I’m sitting here after a fantastic couple of days looking after nephew number 2, with my mum, whilst nephew number 3 was being born.
I have to say I feel truly honoured, not only because I have the most amazing nephews (not to mention a fabulous niece) with such individual personalities that- even though they can be incredibly cheeky and just a little bit stubborn- they never fail to make me smile, but also because we have the most amazing families that have accepted and welcomed us as a couple, not just into theirs, but their families lives.
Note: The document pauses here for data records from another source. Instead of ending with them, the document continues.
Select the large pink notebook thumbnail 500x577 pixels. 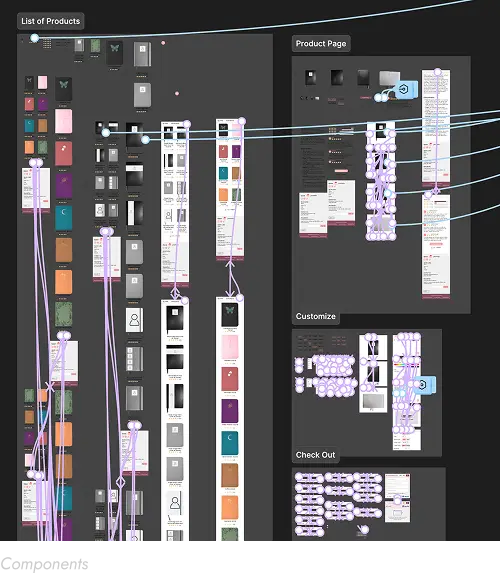coord(64,121)
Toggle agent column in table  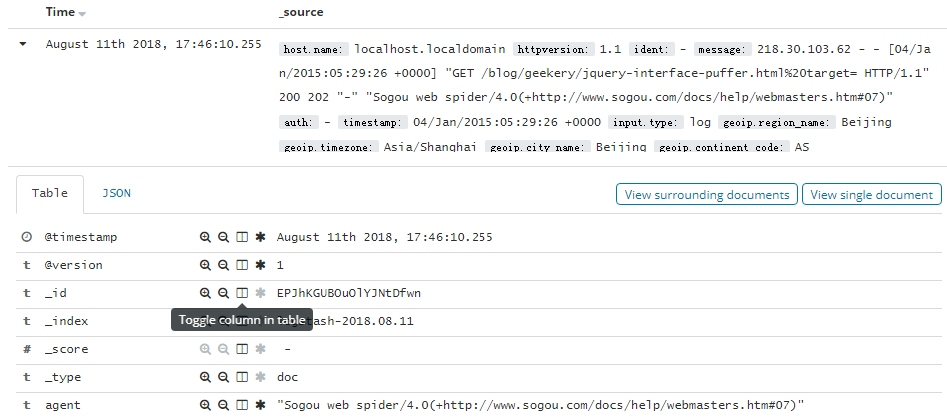click(242, 405)
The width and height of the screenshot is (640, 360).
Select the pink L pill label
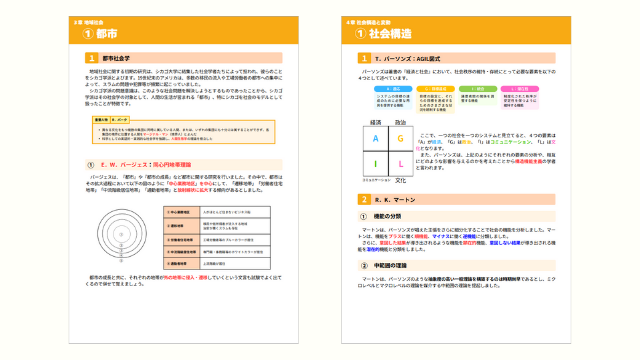pos(520,89)
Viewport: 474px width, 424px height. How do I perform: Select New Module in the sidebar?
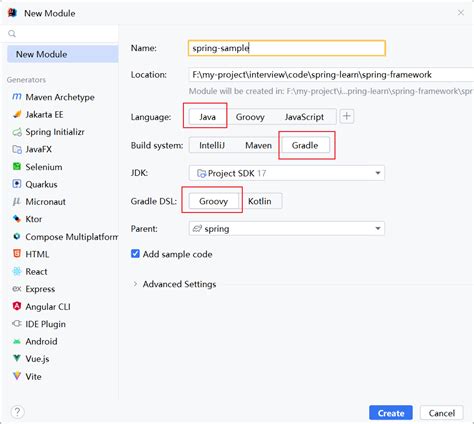63,54
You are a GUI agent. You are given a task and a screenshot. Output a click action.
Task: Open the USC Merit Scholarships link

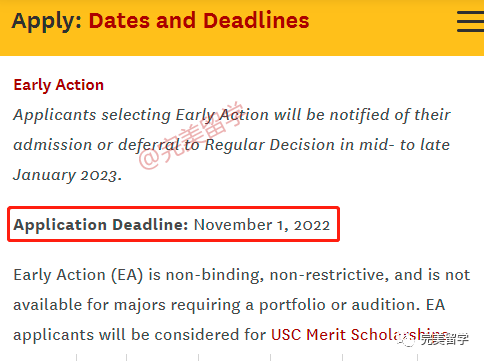tap(359, 335)
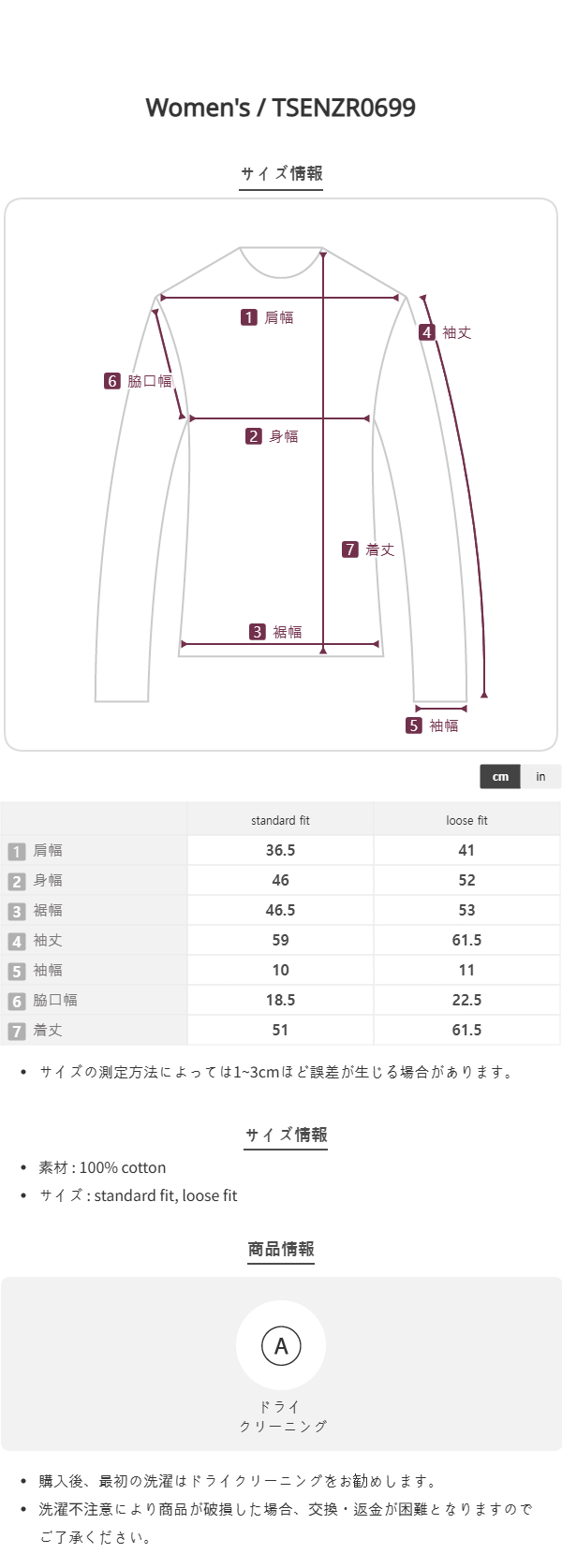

We hear horror stories, thankfully less and less, about people who are ostracised by their families for admitting who they are and who they love, yet the Dazzler and I have never experienced this. It doesn’t mean there aren’t falling outs, we are all only human, but these have been related to run of the mill things rather than about who we are.
There is lots of talk about traditional families and about LGBT adoption or surrogacy/doners, but sometimes I think we forget that the nuclear family is a relatively new concept and that being part of an extended family is something that is often overlooked and can be incredibly supportive and rewarding.
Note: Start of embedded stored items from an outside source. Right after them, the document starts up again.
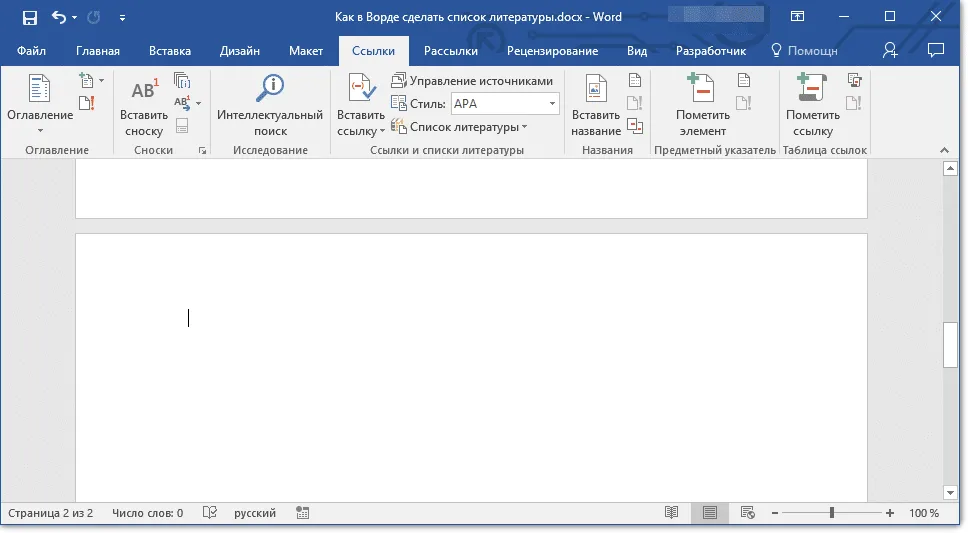The image size is (968, 533).
Task: Click Вставить ссылку button
Action: click(x=361, y=104)
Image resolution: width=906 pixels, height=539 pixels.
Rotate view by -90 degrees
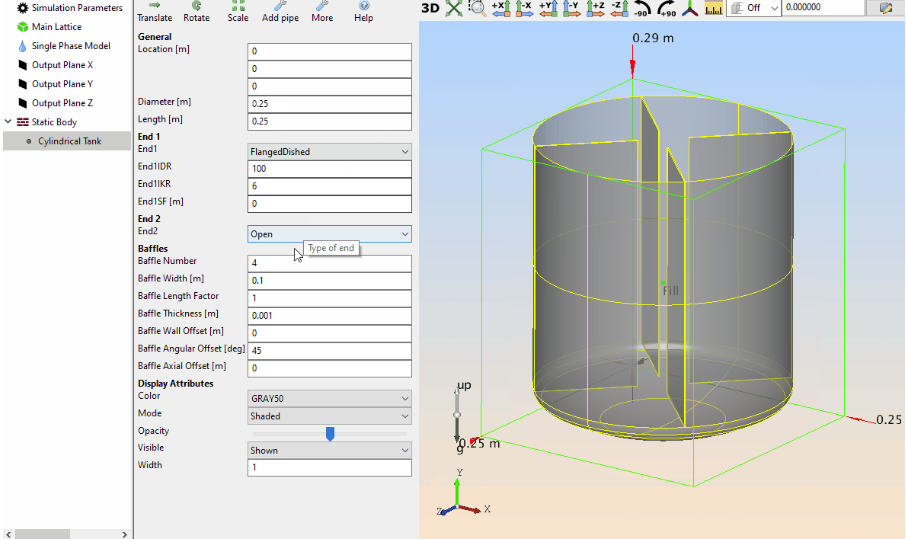644,8
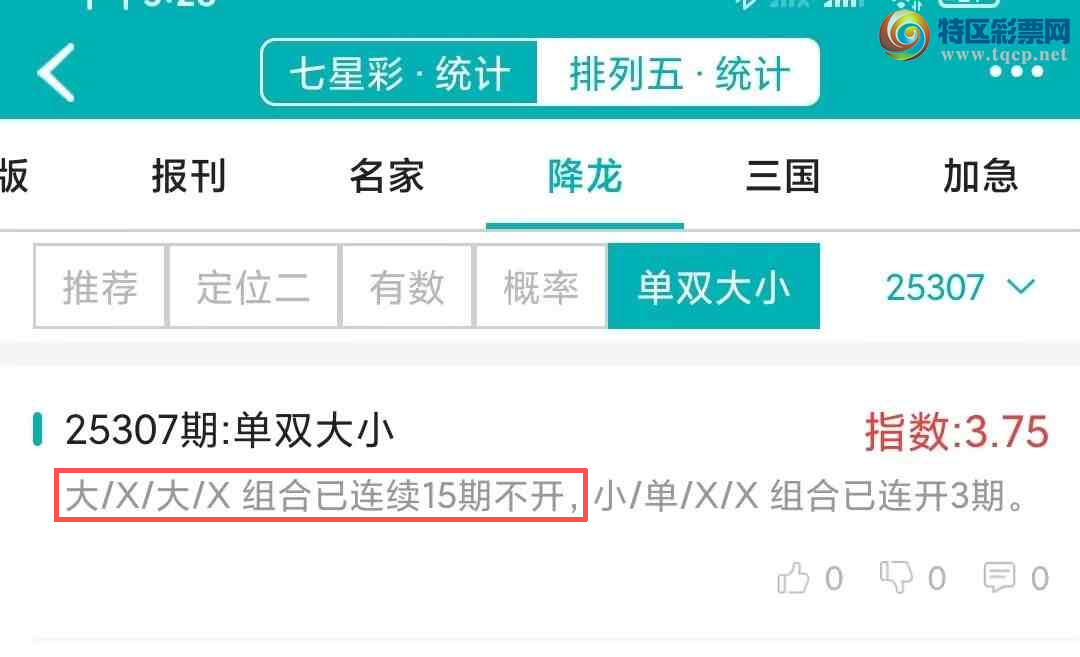
Task: Go back using the left arrow
Action: coord(56,73)
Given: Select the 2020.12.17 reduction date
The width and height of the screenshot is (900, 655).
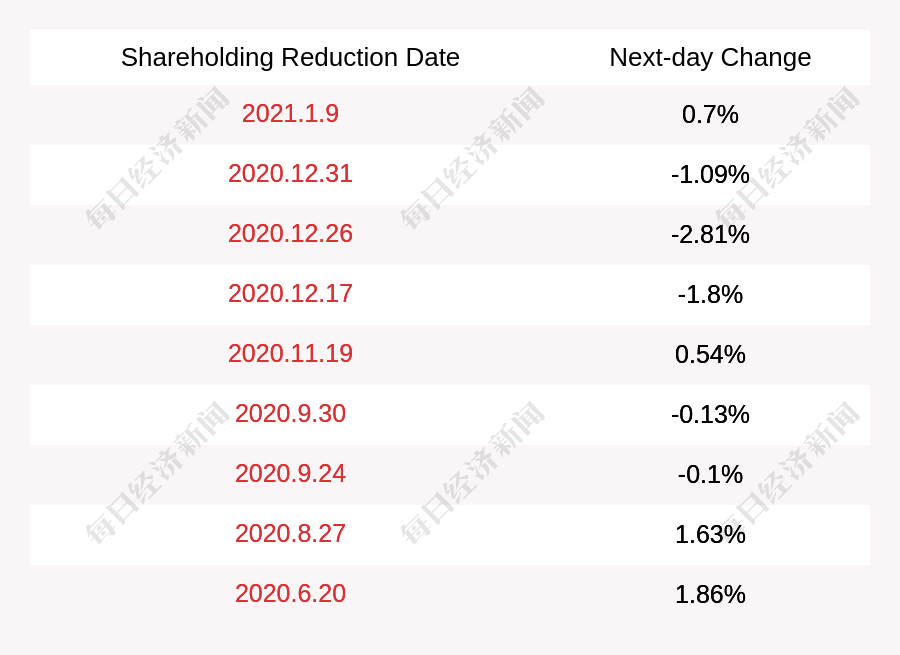Looking at the screenshot, I should (290, 294).
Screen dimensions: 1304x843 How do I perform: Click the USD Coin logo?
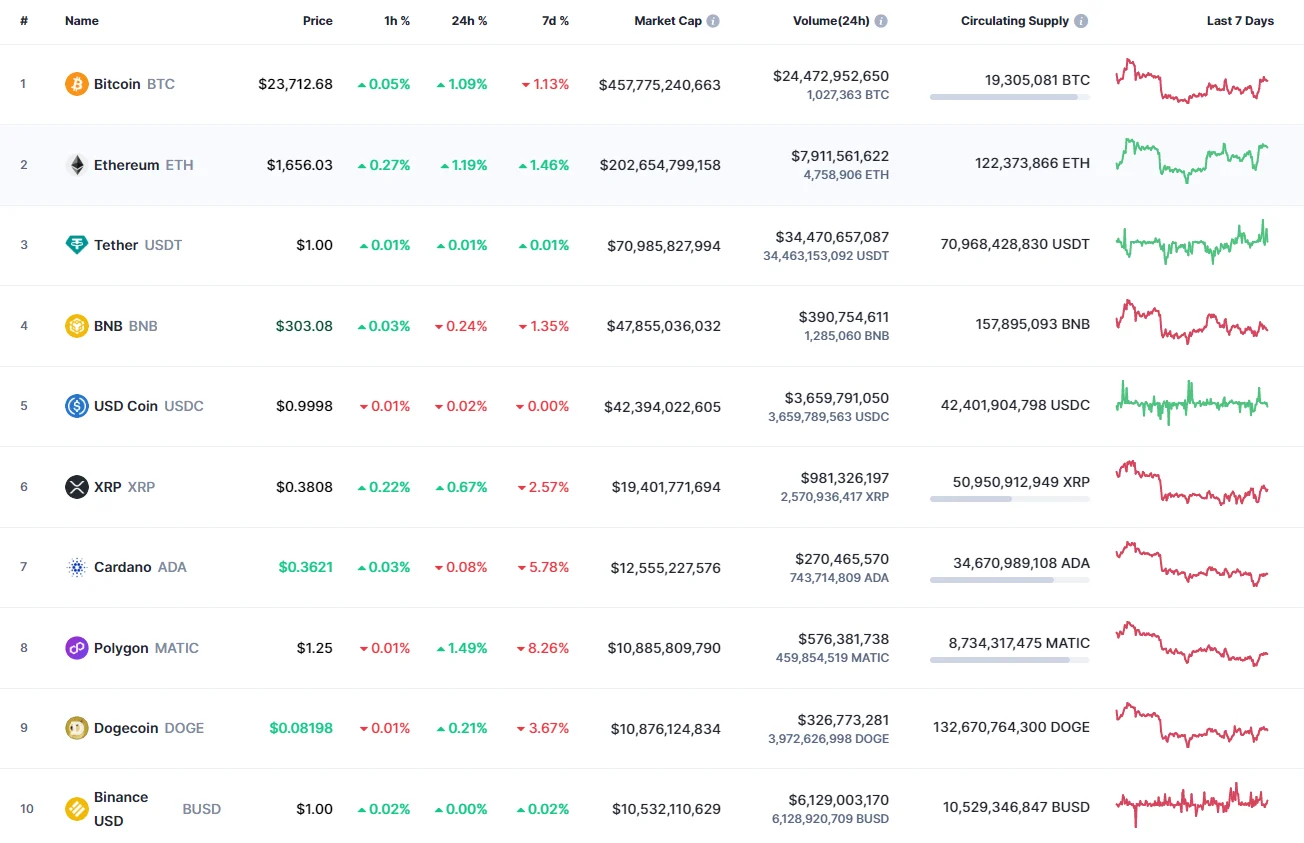[76, 406]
Here is my wonderful brother, the lawyer, with his 2 day old and 2 1/2 yr old boys!!
I love each of my nieces and nephews unconditionally, and would happily give a kidney or take a bullet for each and every one of them. They are my family, whether by blood or ‘marriage’, and I feel glad for having them in my lives. I’ve been the fun uncle and I’ve been the bad cop when I’ve needed to be, I’ve bathed them, I’ve held them when they’ve cried and I’ve laughed at their silliest of jokes!! I’ve cheered when they’ve played rugby and I’ve made them birthday cakes and I’m a better person for that.
To complete the set here are my other nephew and niece, dressed as angry school kids for Red Nose Day!!
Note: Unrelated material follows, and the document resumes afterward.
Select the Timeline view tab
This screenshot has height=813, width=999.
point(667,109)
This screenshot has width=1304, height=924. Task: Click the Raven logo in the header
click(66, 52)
Spending time with our families has been an eye opener. I’ve seen things I would never have seen without them, from my niece dancing like nobodies watching at her birthday party to my nephews weeing over their dads, and we’ve learned loads. Most of all it’s meant The Dazzler and I have been able to have informed conversations about fostering and adoption and about the realities of being parents. We also know that, should we make the decision to go down either route, our families will be there for the ride!!
So for all those of you who have considered adoption, or having a baby of your own, don’t forget the power of your extended family. Not only are they the most incredible revelation about parenthood but they put all your other problems into perspective!!